**The problem:** Where the line containing "This screenshot has" appears in the entries below, begin there and output every line through the last, exactly, minus the pictures.

**Available data:**
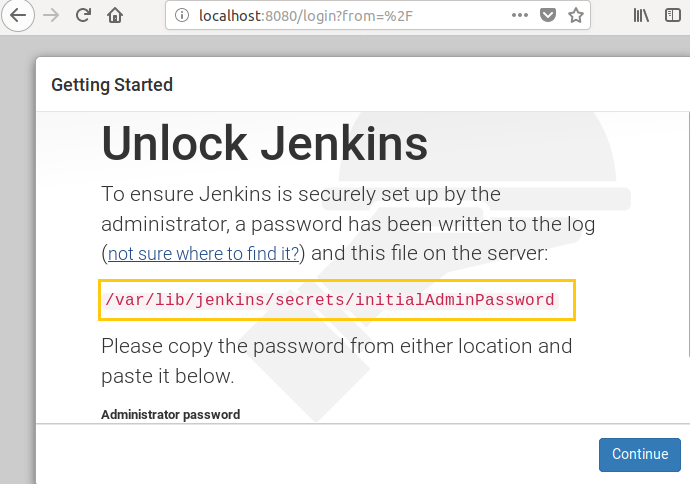Screen dimensions: 690x484
Task: Open the page actions three-dot menu
Action: pos(520,16)
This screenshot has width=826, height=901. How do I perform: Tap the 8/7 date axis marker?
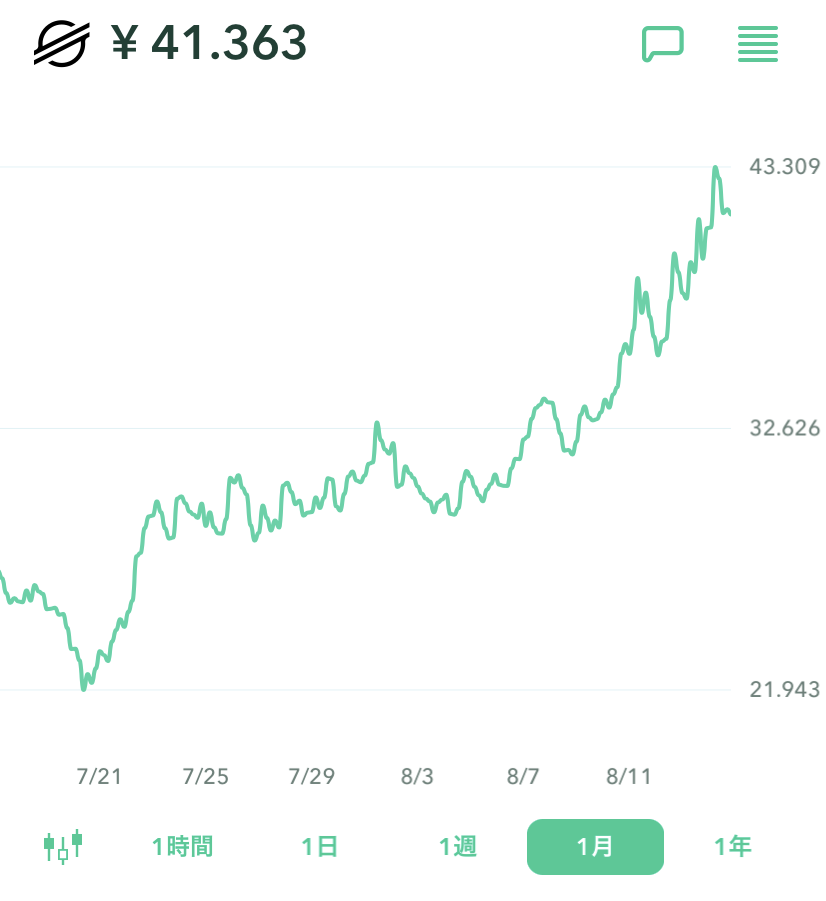pos(523,777)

**Output below:**
This screenshot has width=826, height=901. How do I perform: Tap the 8/7 date axis marker?
pos(523,777)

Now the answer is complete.